Stated exercise a:
Answer these questions using the passage on RDMA resource injection:
(i) Which annotation applies only to AI scenarios?
(ii) What does Spiderpool use to inject the matching network cards and resources into the application?
(iii) Which annotation is hoped to be used in the future to support both scenarios?

Webhook-based Automatic RDMA Resource Injection

In the steps above, we demonstrated how to use SR-IOV technology to provide RDMA communication capabilities for containers in RoCE and Infiniband network environments. However, the process can become complex when configuring AI applications with multiple network cards. To simplify this process, Spiderpool supports classifying a set of network card configurations through annotations (cni.spidernet.io/rdma-resource-inject or cni.spidernet.io/network-resource-inject). Users only need to add the same annotation to the application, and Spiderpool will automatically inject all corresponding network cards and network resources with the same annotation into the application through a webhook. cni.spidernet.io/rdma-resource-inject annotation is only applicable to AI scenarios, automatically injecting RDMA network cards and RDMA resources. cni.spidernet.io/network-resource-inject annotation can be used not only for AI scenarios but also supports underlay scenarios. In the future, we hope to uniformly use cni.spidernet.io/network-resource-inject to support both of these scenarios.

Supplied records:
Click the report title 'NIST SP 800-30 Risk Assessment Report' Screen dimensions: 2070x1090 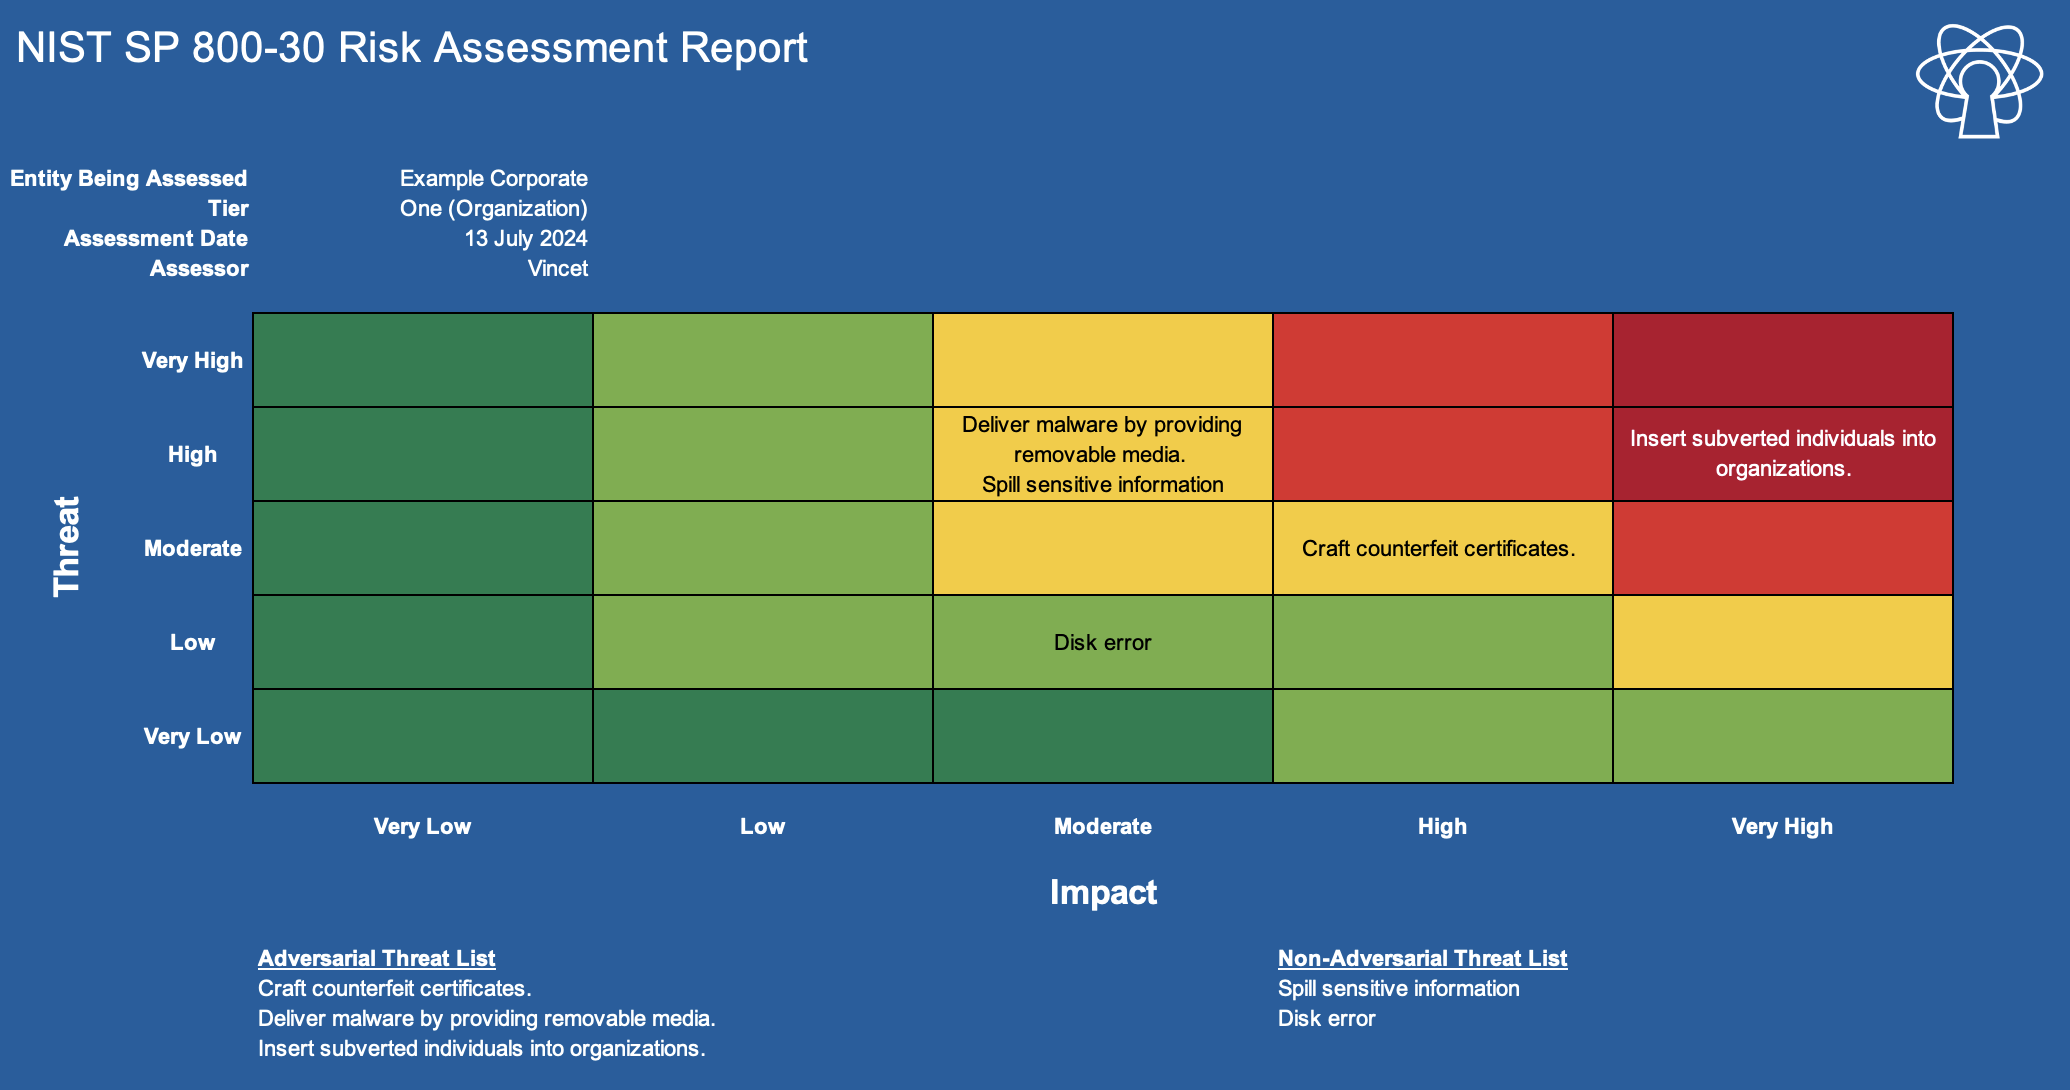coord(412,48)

...

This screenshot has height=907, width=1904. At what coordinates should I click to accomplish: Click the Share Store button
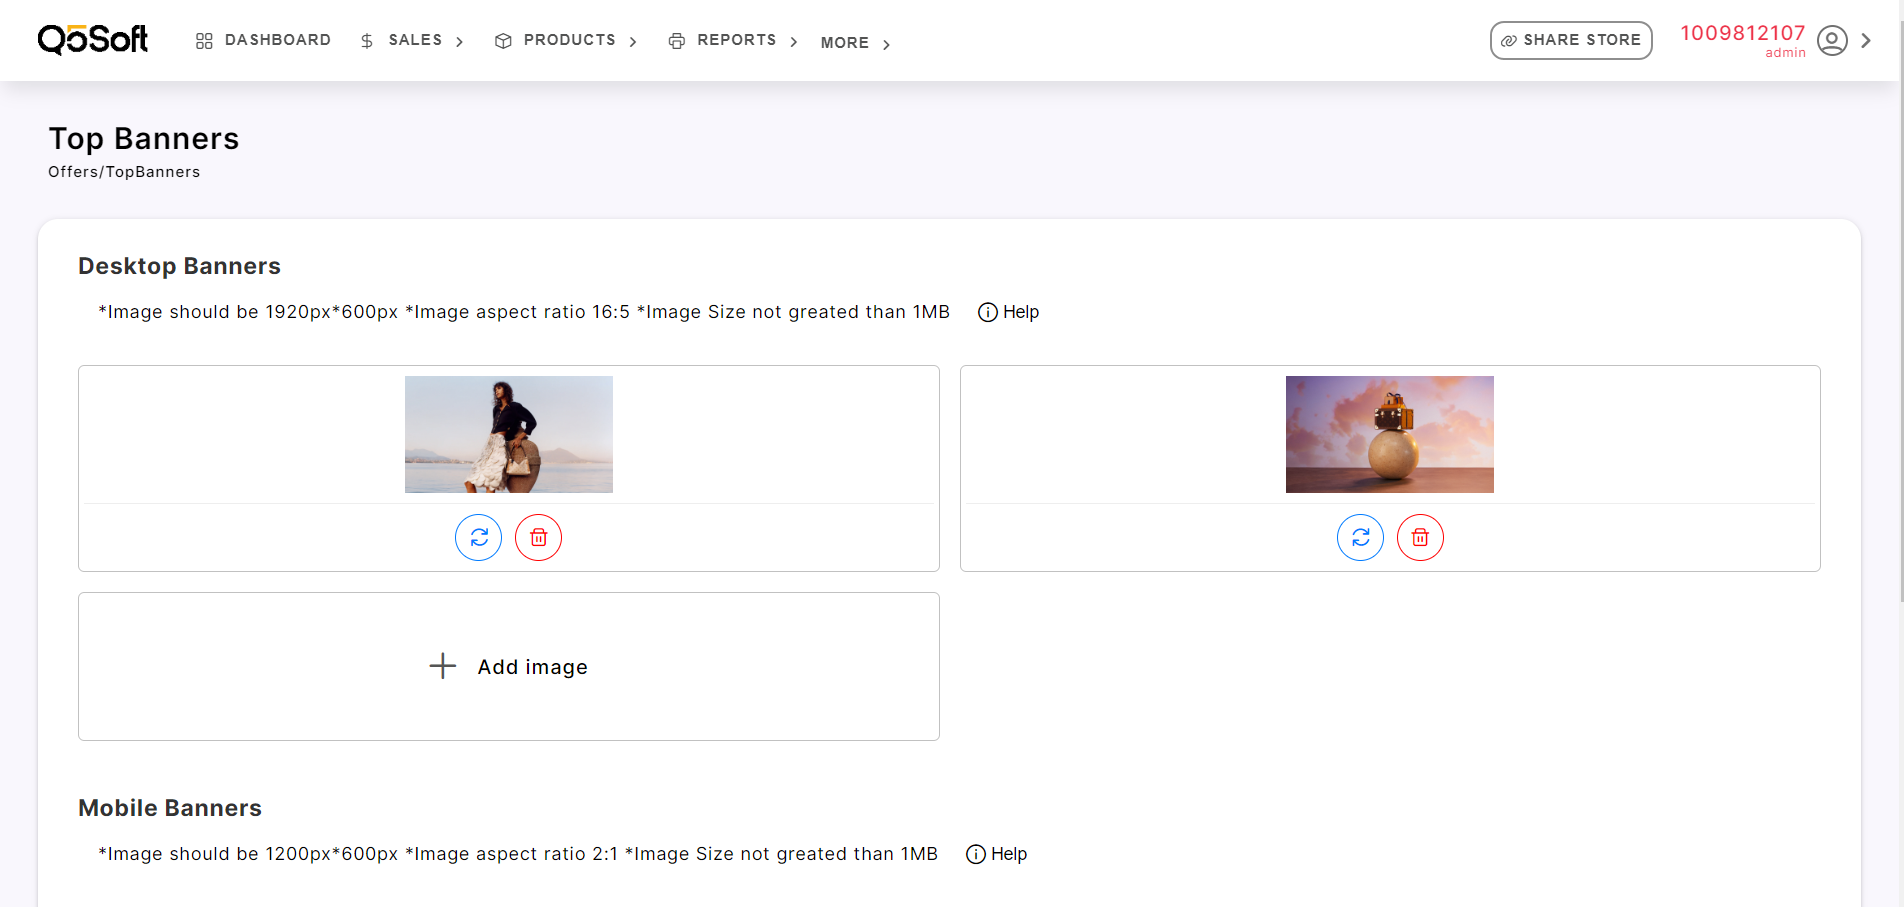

...

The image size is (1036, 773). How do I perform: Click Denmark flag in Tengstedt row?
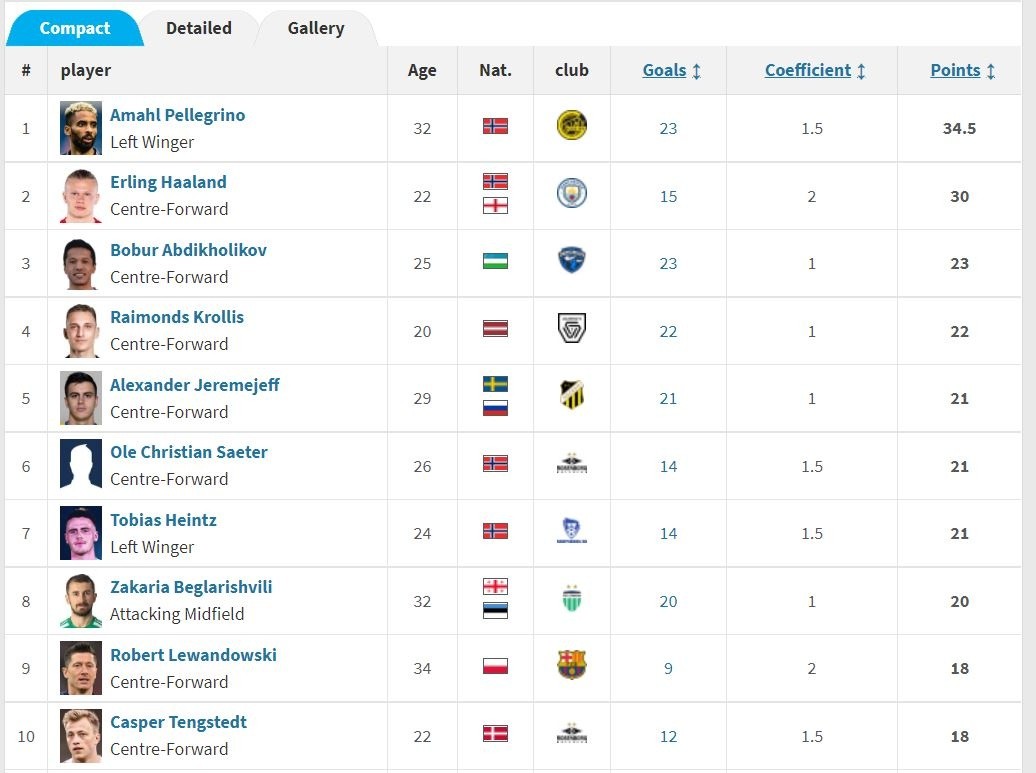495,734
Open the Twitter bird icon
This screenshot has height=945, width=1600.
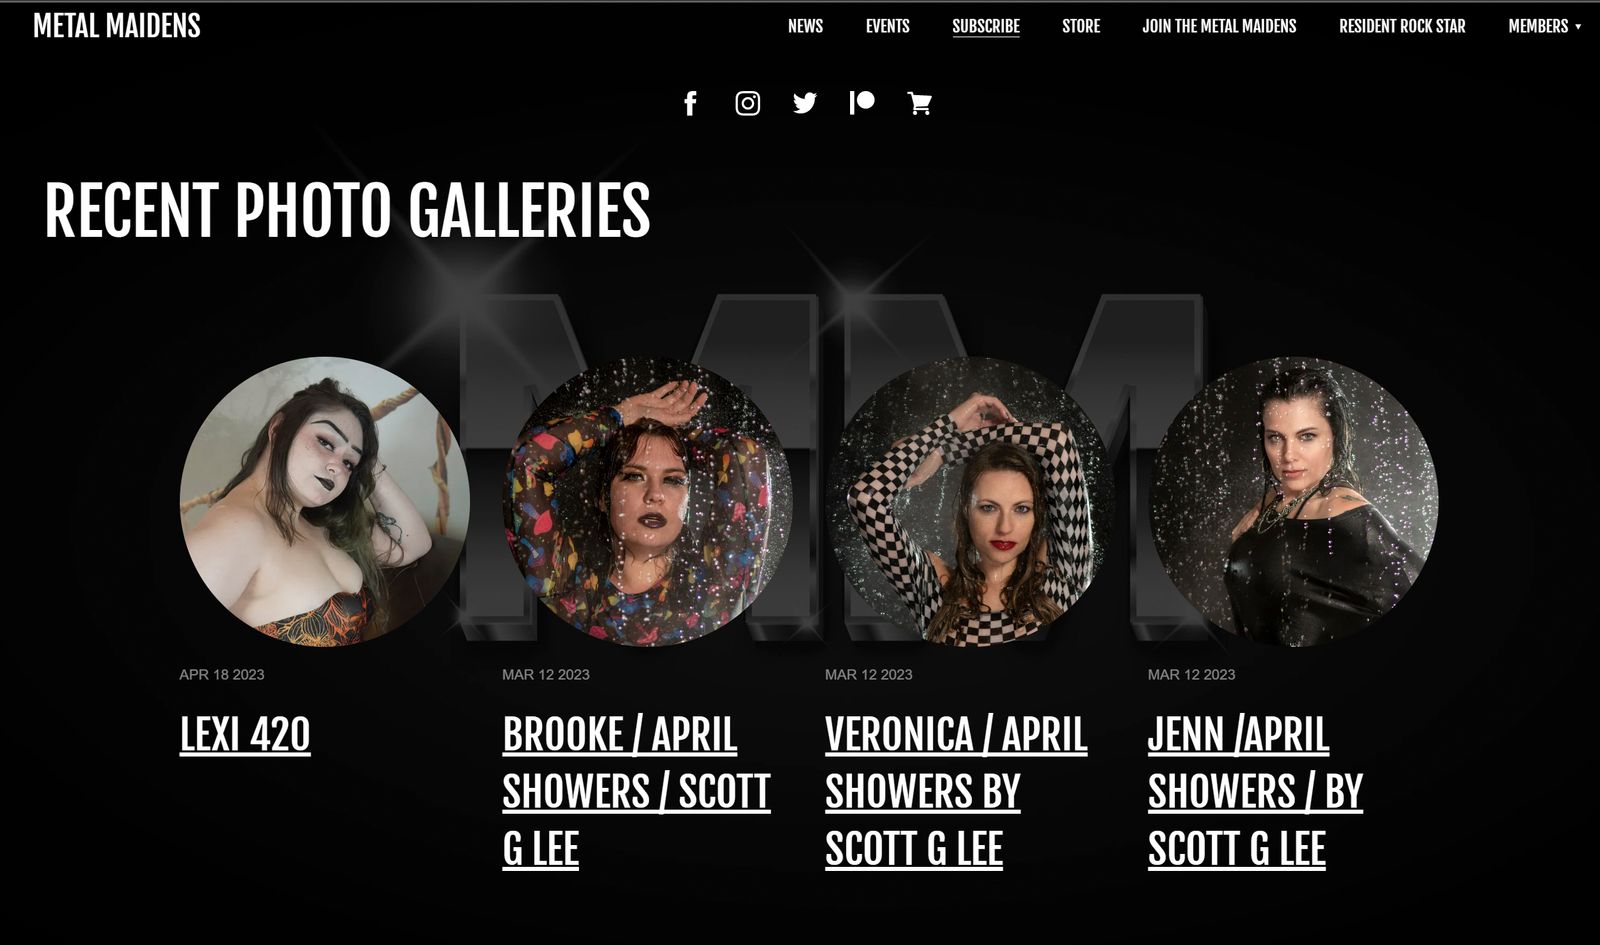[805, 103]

Stated exercise b: From the listing, pull out each line that contains the word "height", matching case exactly.

Written solution a:
(i) cni.spidernet.io/rdma-resource-inject
(ii) A webhook
(iii) cni.spidernet.io/network-resource-inject

Written solution b:
This screenshot has height=907, width=1904. At what coordinates should I click to accomplish: Click the Share Store button
This screenshot has height=945, width=1600.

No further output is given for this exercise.